Copy the entries exactly. Leave out any pictures.

#### PROVIDED MATERIAL

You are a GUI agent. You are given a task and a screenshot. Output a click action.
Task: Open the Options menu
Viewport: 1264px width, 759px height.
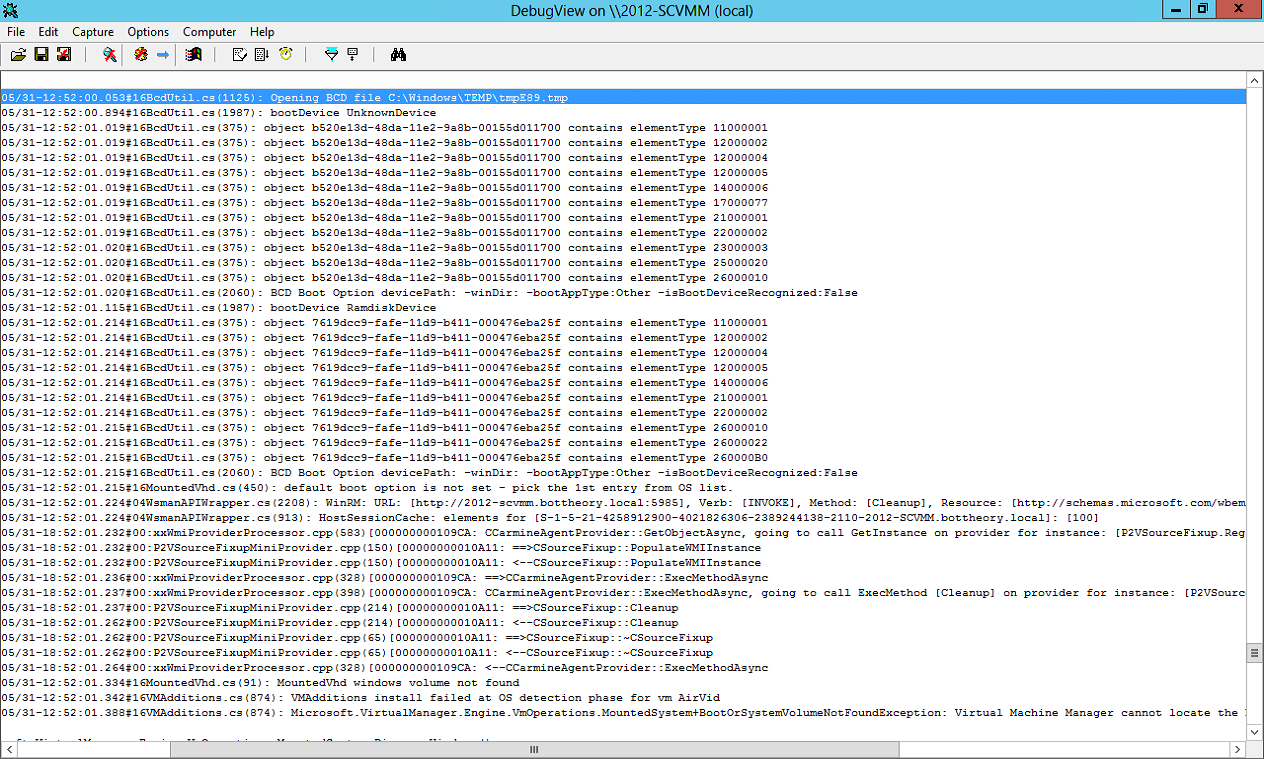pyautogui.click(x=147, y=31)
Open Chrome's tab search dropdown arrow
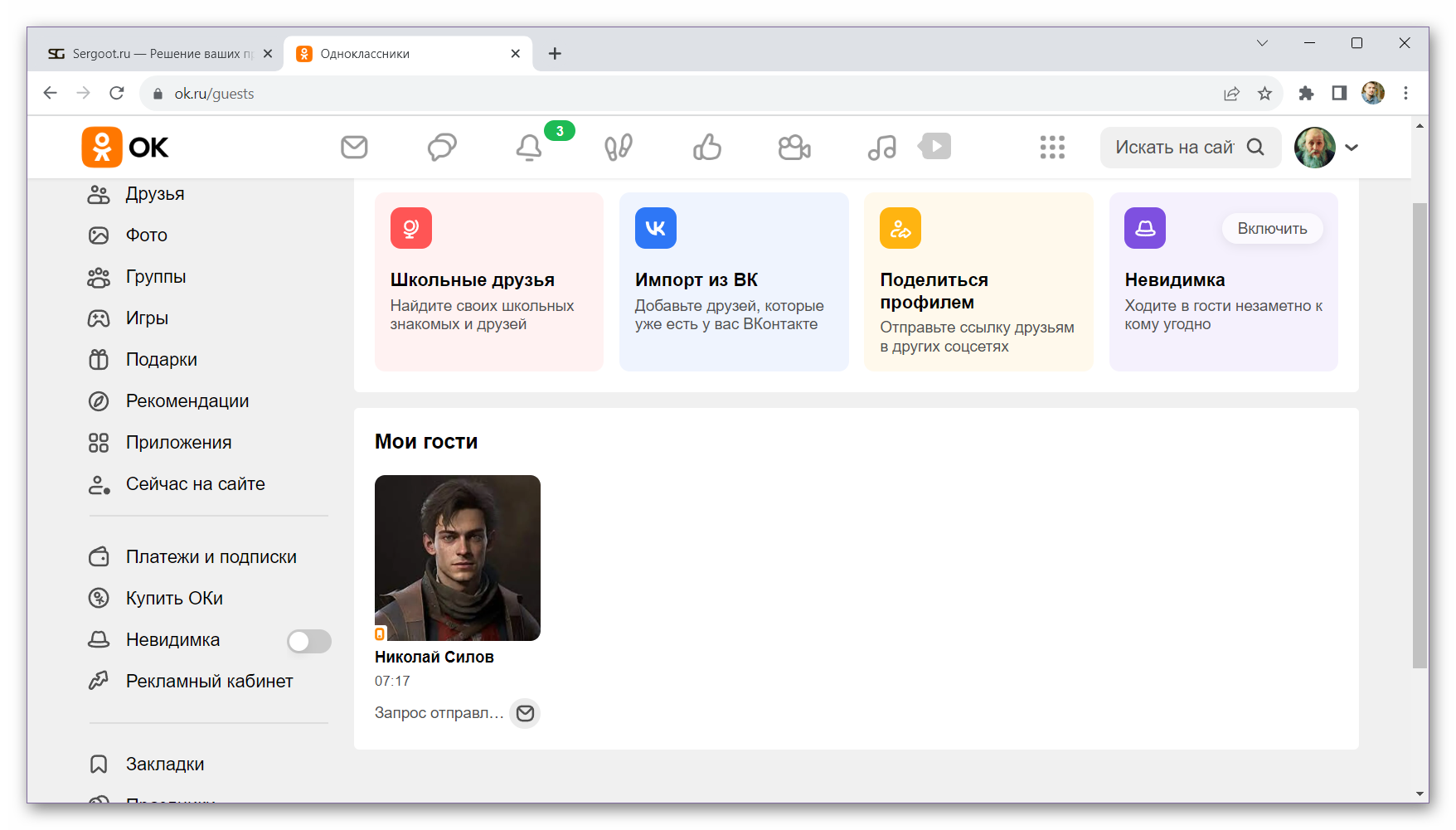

########

** RESULT FOR THIS TASK **
You are a GUI agent. You are given a task and a screenshot. Output a click action.
Task: Open the Options menu
Viewport: 1264px width, 759px height.
pyautogui.click(x=147, y=31)
Open Chrome's tab search dropdown arrow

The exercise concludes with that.